Michel Simard, a notamment fait carrière dans le domaine de l’enseignement dès 1978 au Séminaire Marie-Reine-du-Clergé où il a gravi les échelons pour ensuite devenir directeur général pendant quelque 8 ans.
Au plan politique, il est l’ex-maire de St-Gédéon, ex-candidat à l’investiture du parti Québécois et ex-adjoint parlementaire du député-ministre Jean-Pierre Blackburn.
Il avait déjà signifié en août dernier au Journal Le Lac-St-Jean son intérêt pour la nouvelle formation politique. Il sort donc de sa retraite politique pour briguer les suffrages lui qui occupe actuellement le siège de président du Club de golf Lac-St-Jean.

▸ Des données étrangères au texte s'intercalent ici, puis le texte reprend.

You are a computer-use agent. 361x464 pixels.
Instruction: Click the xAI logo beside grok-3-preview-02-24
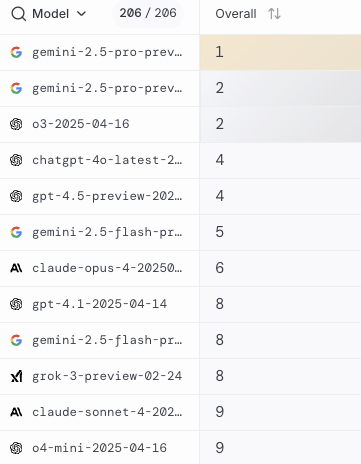(x=16, y=376)
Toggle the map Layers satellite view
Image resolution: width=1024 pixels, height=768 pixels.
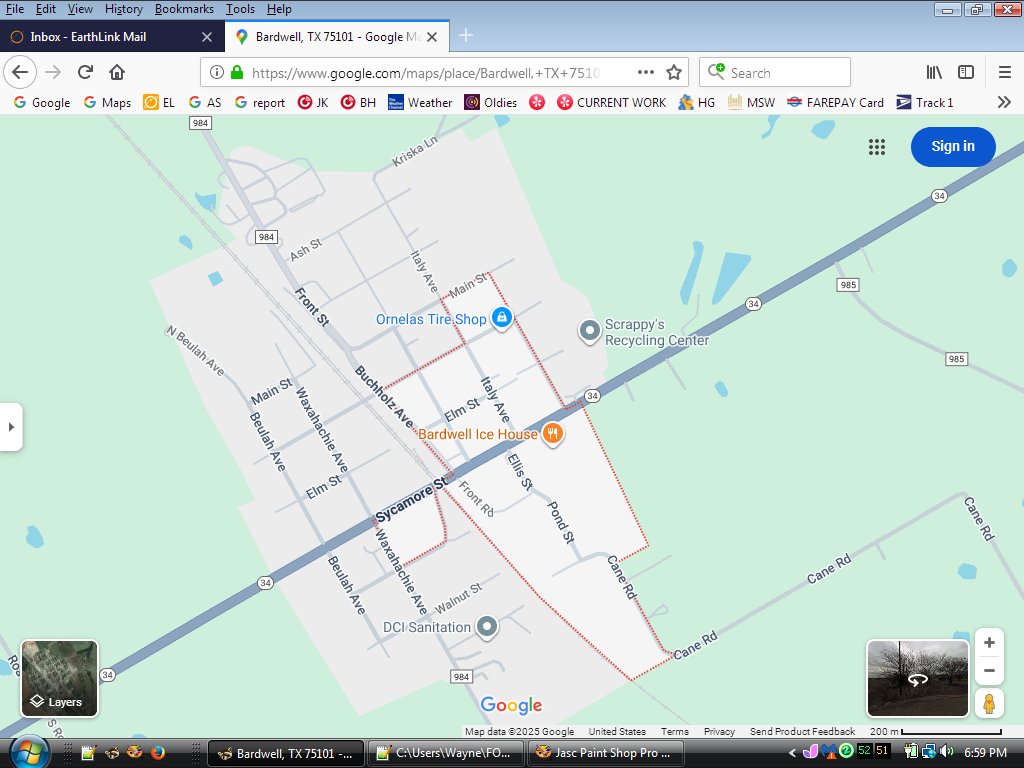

Conservant un mauvais souvenir de son investiture au Parti Québécois, il a cependant adoré l’expérience de quelque 18 mois à titre d’adjoint parlementaire avec Jean-Pierre Blackburn et tout l’apprentissage dans les différents dossiers du comté.

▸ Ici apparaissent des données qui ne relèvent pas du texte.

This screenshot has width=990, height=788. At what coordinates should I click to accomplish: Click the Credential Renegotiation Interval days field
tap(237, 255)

De son expérience dans le domaine de l’éducation, Michel Simard est particulièrement interpelé par les positions de François Legault et l’importance de réduire la structure scolaire, de limiter les paliers et de ramener l’argent et l’énergie vers les écoles.
« On a créé ces organisations, mais il faut les simplifier et revenir à l’essentiel. L’éducation doit redevenir la mission première, on a perdu cette mission », analyse-t-il.
« Que ce soit sur la santé, l’éducation ou la dette, on doit réfléchir sur les grands enjeux du Québec et réduire la bureaucratie. Il ne faut pas juste le dire, il faut le faire » - — Michel Simard, candidat de la CAQ dans Lac-Saint-Jean
La fin du modèle actuel, la fin des élections scolaires et des commissions scolaires sont dans la mire du candidat Simard.
Sur la question de la souveraineté, Michel Simard estime que c’est le cri d’un peuple mais à ce sujet, le PQ surf sur cette vague depuis 45 ans sans succès.
« Il faut mettre ça au rancart et travailler sur les vraies priorités » estimant que le Québec est capable d’avancer tout seul en défendant ses champs de compétence.
« Que ce soit sur la santé, l’éducation ou la dette, on doit réfléchir sur les grands enjeux du Québec et réduire la bureaucratie. Il ne faut pas juste le dire, il faut le faire », lance Michel Simard, assuré que la CAQ est en voie de se donner les moyens de le faire et d’offrir au Québec cette nouvelle vision.